On 2017-08-04 10:45, Goffredo Baroncelli wrote:
On 2017-08-03 19:23, Austin S. Hemmelgarn wrote:
On 2017-08-03 12:37, Goffredo Baroncelli wrote:
On 2017-08-03 13:39, Austin S. Hemmelgarn wrote:
[...]
Also, as I said below, _THIS WORKS ON ZFS_. That immediately means that a CoW
filesystem _does not_ need to behave like BTRFS is.
It seems that ZFS on linux doesn't support fallocate
see https://github.com/zfsonlinux/zfs/issues/326
So I think that you are referring to a posix_fallocate and ZFS on solaris,
which I can't test so I can't comment.
Both Solaris, and FreeBSD (I've got a FreeNAS system at work i checked on).

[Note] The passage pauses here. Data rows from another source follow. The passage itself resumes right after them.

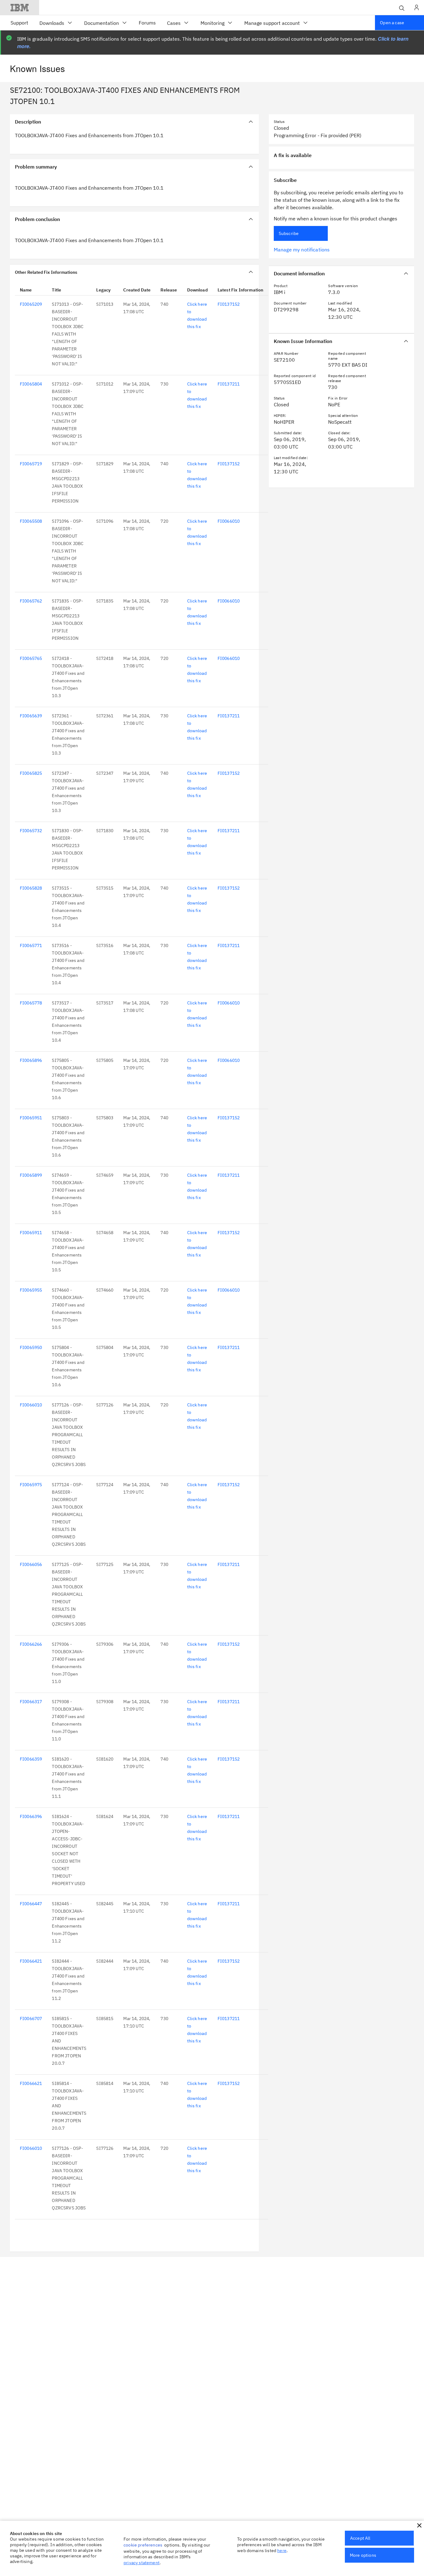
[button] (419, 2525)
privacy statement (142, 2562)
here (281, 2550)
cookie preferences (143, 2545)
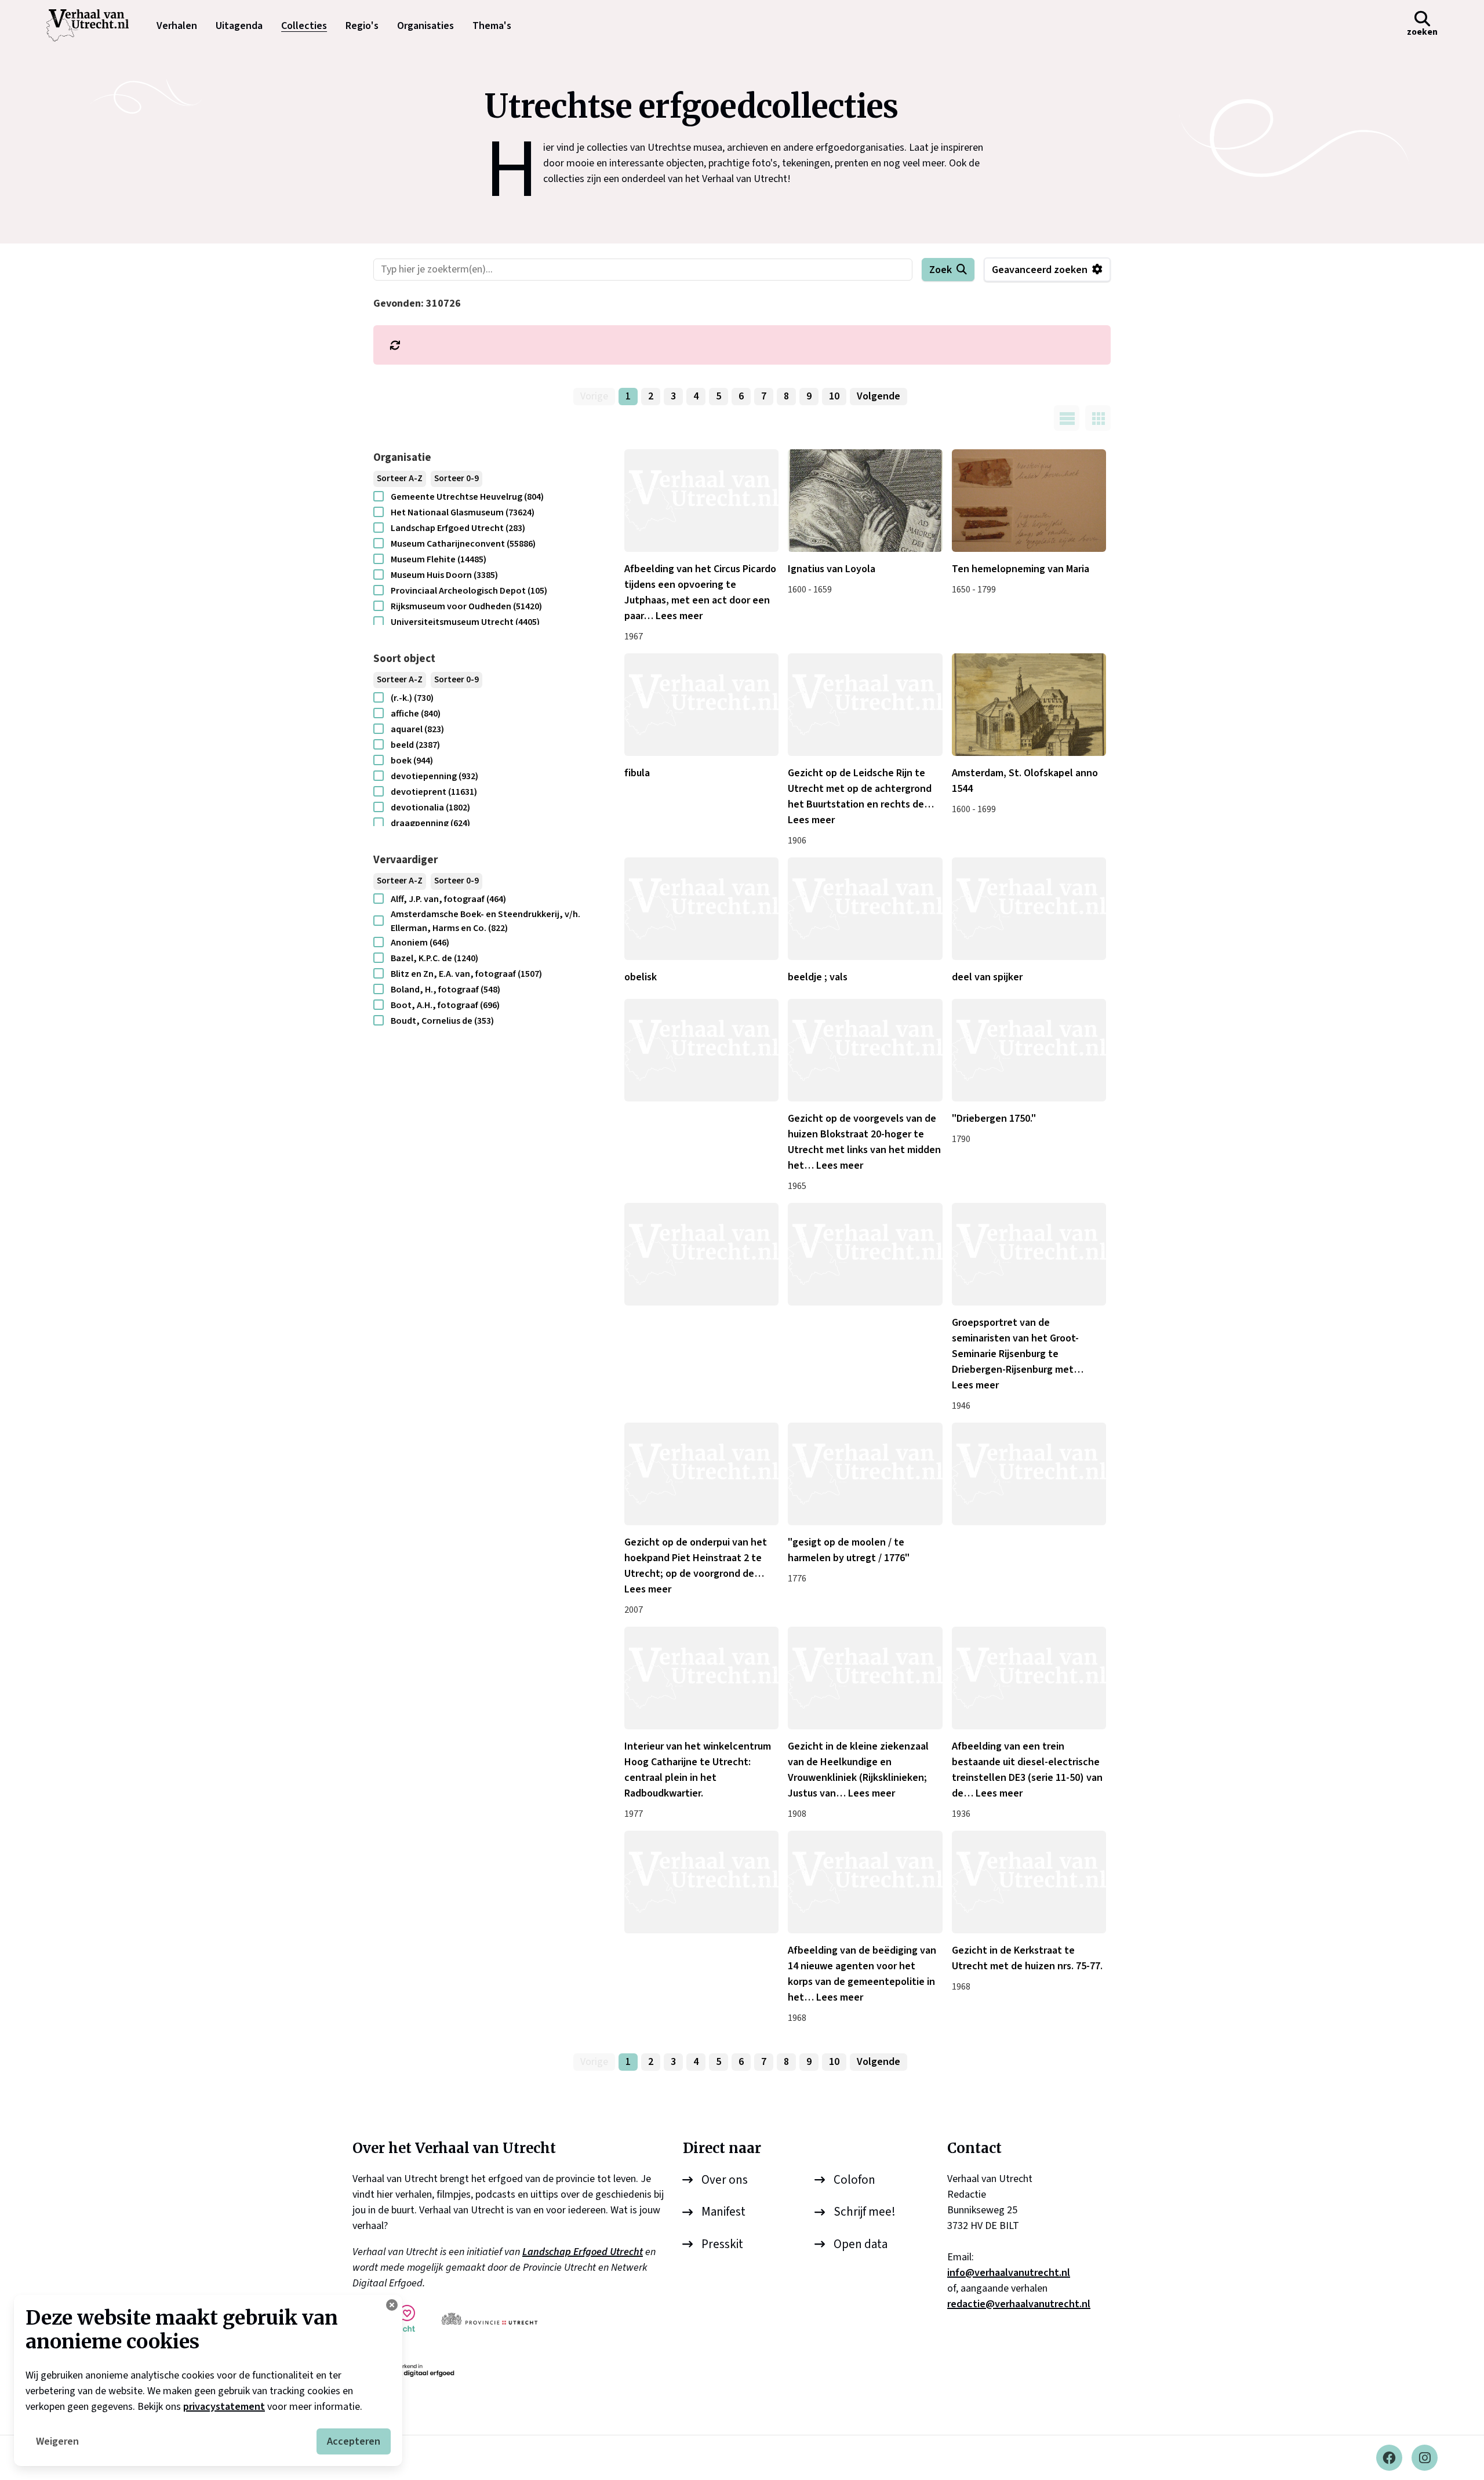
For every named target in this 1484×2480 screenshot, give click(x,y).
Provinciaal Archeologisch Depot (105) (469, 590)
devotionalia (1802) (430, 807)
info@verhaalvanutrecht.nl (1008, 2273)
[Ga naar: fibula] (701, 704)
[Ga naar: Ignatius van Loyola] (865, 500)
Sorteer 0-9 (456, 478)
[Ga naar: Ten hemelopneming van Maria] (1029, 500)
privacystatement (224, 2406)
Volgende (878, 396)
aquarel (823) (417, 729)
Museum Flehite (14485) (438, 559)
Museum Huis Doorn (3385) (444, 575)
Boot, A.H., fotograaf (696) (445, 1005)
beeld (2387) (415, 745)
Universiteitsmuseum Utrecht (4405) (465, 622)
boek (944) (412, 760)
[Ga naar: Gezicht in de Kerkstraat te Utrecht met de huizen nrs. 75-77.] (1029, 1882)
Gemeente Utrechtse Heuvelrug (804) (467, 496)
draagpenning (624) (430, 823)
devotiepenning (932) (434, 776)
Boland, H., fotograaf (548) (445, 989)
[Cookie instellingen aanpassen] (392, 2305)
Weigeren (57, 2441)
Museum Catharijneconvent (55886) (463, 543)
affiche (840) (416, 713)
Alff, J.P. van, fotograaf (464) (448, 899)
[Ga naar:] (701, 1050)
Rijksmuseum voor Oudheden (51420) (466, 606)
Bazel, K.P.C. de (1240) (434, 958)
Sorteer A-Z (400, 478)
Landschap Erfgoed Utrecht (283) (458, 528)
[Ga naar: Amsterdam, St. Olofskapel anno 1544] (1029, 704)
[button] (1422, 25)
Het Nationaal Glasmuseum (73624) (462, 512)
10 (834, 396)
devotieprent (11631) (434, 792)
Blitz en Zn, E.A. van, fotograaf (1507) (466, 974)
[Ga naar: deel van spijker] (1029, 908)
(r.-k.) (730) (412, 698)
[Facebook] (1389, 2458)
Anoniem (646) (420, 942)
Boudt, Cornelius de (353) (442, 1020)
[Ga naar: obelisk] (701, 908)
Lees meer (679, 616)
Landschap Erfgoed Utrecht (582, 2252)
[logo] (93, 25)
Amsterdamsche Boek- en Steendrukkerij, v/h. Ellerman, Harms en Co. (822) (485, 921)
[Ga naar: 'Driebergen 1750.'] (1029, 1050)
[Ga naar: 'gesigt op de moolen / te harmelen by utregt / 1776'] (865, 1474)
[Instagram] (1425, 2458)
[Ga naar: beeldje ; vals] (865, 908)
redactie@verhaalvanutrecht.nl (1018, 2304)
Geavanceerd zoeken (1039, 270)
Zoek (940, 270)
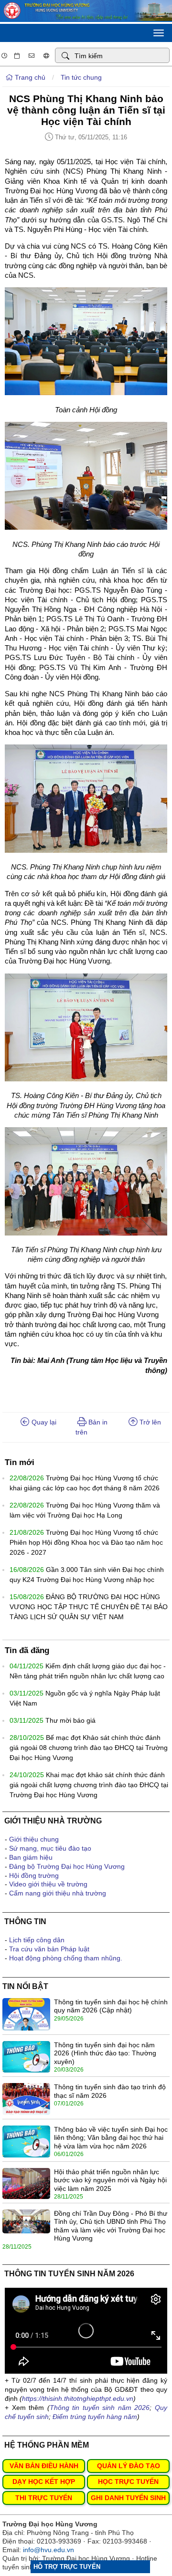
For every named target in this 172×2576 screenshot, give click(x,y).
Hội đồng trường (34, 1875)
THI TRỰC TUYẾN (43, 2498)
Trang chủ (29, 77)
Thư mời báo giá (70, 1720)
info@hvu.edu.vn (48, 2550)
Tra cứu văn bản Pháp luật (49, 1949)
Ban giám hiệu (31, 1857)
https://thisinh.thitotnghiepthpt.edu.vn (77, 2398)
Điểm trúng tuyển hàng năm (95, 2416)
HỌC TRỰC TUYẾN (128, 2481)
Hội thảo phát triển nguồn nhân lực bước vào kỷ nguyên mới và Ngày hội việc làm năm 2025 (110, 2180)
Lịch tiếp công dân (36, 1940)
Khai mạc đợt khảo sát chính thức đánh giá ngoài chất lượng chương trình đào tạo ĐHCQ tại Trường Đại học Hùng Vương (89, 1785)
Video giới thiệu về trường (48, 1884)
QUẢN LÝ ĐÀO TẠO (128, 2466)
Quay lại (43, 1422)
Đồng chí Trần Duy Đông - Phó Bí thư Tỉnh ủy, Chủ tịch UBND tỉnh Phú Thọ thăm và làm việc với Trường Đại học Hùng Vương (110, 2225)
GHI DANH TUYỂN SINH (128, 2498)
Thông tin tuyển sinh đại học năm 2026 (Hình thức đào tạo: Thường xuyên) (105, 2053)
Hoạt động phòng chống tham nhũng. (65, 1958)
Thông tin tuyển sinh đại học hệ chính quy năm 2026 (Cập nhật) (111, 2006)
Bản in (97, 1422)
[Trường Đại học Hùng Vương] (86, 18)
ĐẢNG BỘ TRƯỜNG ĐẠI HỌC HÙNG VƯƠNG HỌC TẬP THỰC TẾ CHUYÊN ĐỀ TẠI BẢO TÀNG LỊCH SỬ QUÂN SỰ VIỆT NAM (89, 1607)
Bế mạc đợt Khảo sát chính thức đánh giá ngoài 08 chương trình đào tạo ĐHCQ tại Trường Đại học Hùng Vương (89, 1747)
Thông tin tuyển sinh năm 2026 (100, 2407)
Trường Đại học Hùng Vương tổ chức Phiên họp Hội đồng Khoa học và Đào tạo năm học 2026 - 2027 (86, 1542)
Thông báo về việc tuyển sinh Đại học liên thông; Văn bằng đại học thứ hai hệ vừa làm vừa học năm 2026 (111, 2138)
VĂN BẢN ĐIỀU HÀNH (44, 2466)
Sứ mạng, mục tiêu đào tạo (50, 1848)
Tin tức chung (81, 77)
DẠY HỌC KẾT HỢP (43, 2481)
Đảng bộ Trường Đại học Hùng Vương (67, 1866)
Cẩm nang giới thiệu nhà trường (57, 1893)
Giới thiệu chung (34, 1839)
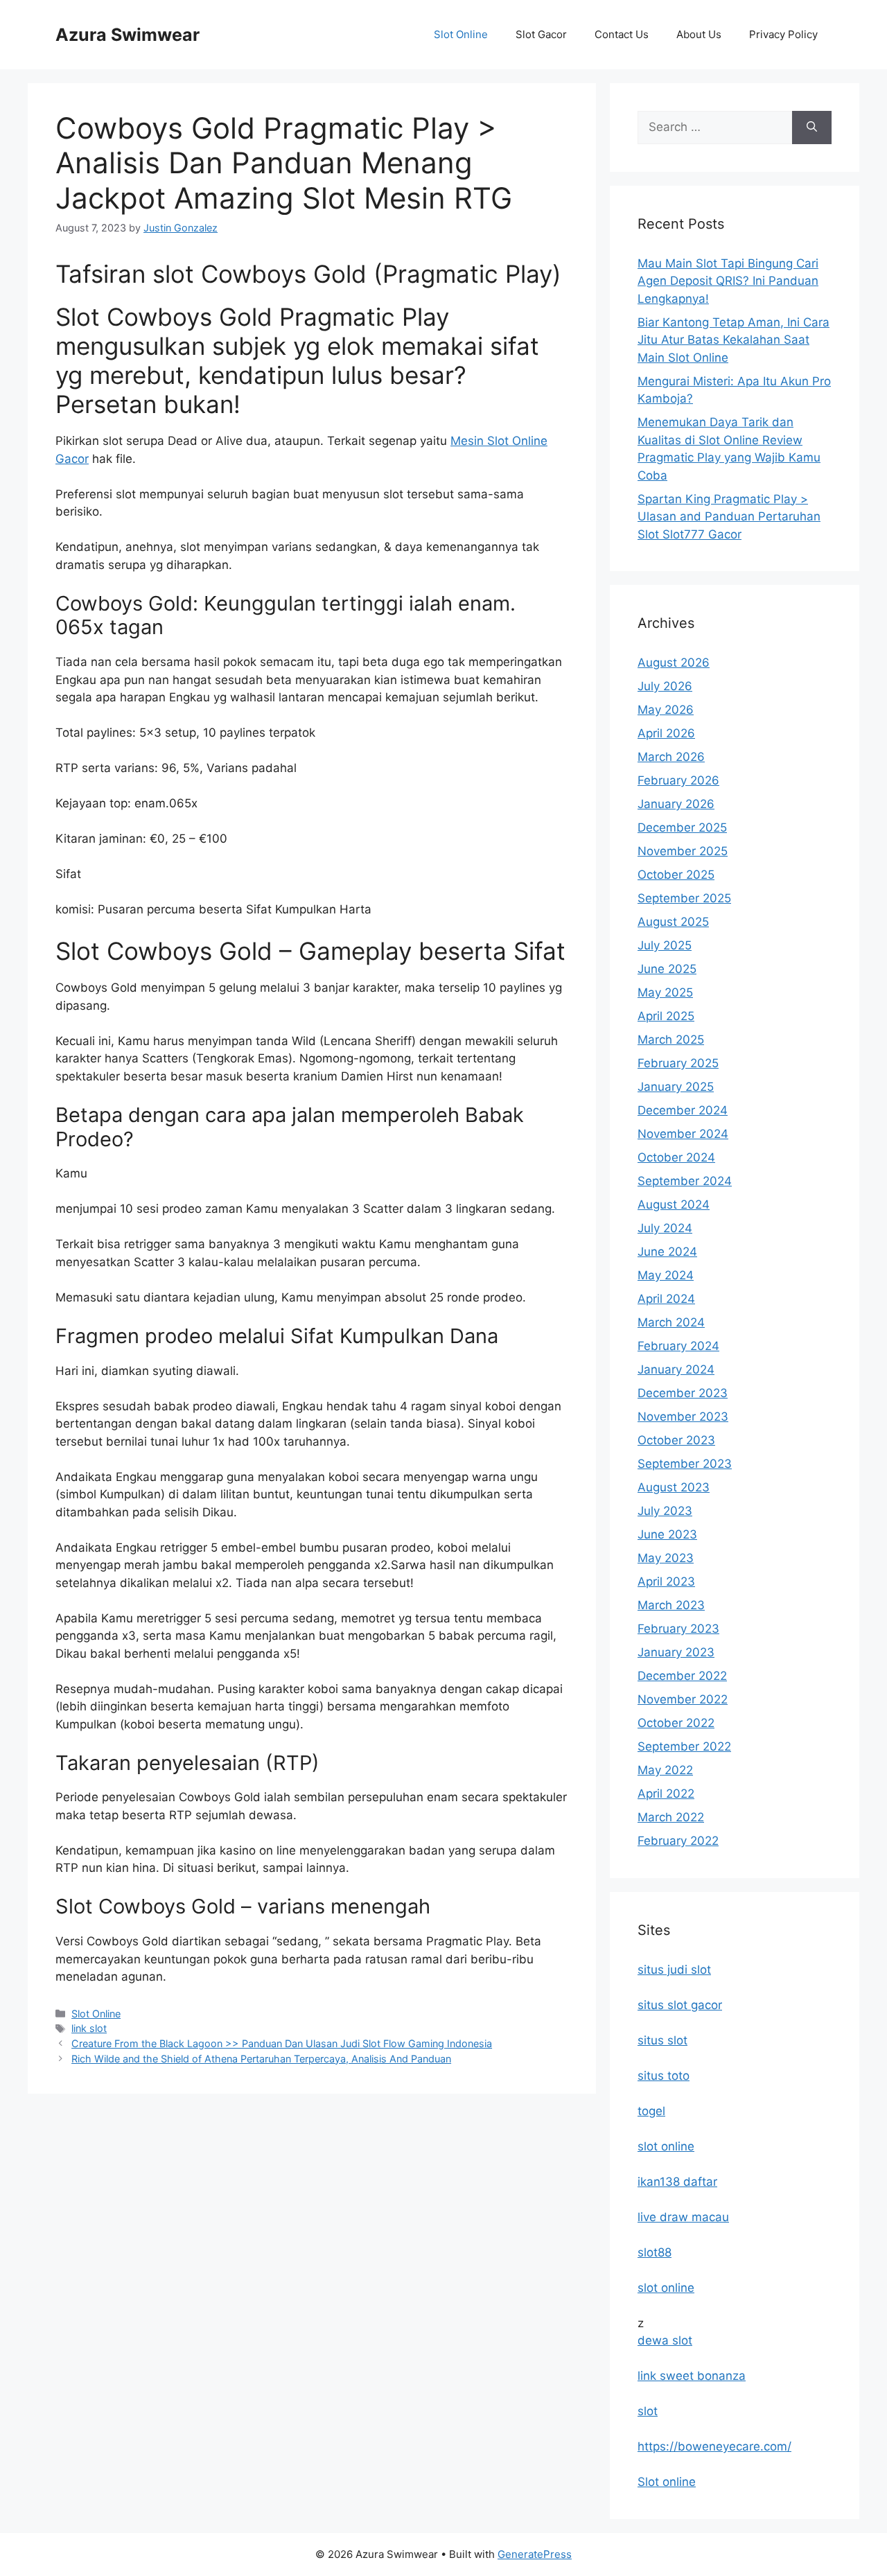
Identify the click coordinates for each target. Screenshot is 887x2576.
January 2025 (676, 1087)
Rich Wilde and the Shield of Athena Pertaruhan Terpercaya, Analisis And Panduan (261, 2059)
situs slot (662, 2040)
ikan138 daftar (677, 2182)
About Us (698, 34)
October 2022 (676, 1723)
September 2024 (685, 1181)
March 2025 (671, 1039)
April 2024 (666, 1299)
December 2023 (683, 1393)
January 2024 (676, 1369)
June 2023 (667, 1534)
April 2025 (666, 1016)
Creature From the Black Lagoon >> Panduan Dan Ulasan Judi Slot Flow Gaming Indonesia (281, 2043)
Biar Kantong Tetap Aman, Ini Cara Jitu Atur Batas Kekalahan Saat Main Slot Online (733, 340)
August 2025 (673, 922)
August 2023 (674, 1487)
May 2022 (665, 1770)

For fun I checked the freebsd source and zfs source. To me it seems that ZFS on
freebsd doesn't implement posix_fallocate() (VOP_ALLOCATE in freebas jargon),
but instead relies on the freebsd default one.
http://fxr.watson.org/fxr/source/cddl/contrib/opensolaris/uts/common/fs/zfs/zfs_vnops.c#L7212
Following the chain of function pointers
http://fxr.watson.org/fxr/source/kern/vfs_default.c?im=10#L110
it seems that the freebsd vop_allocate() is implemented in vop_stdallocate()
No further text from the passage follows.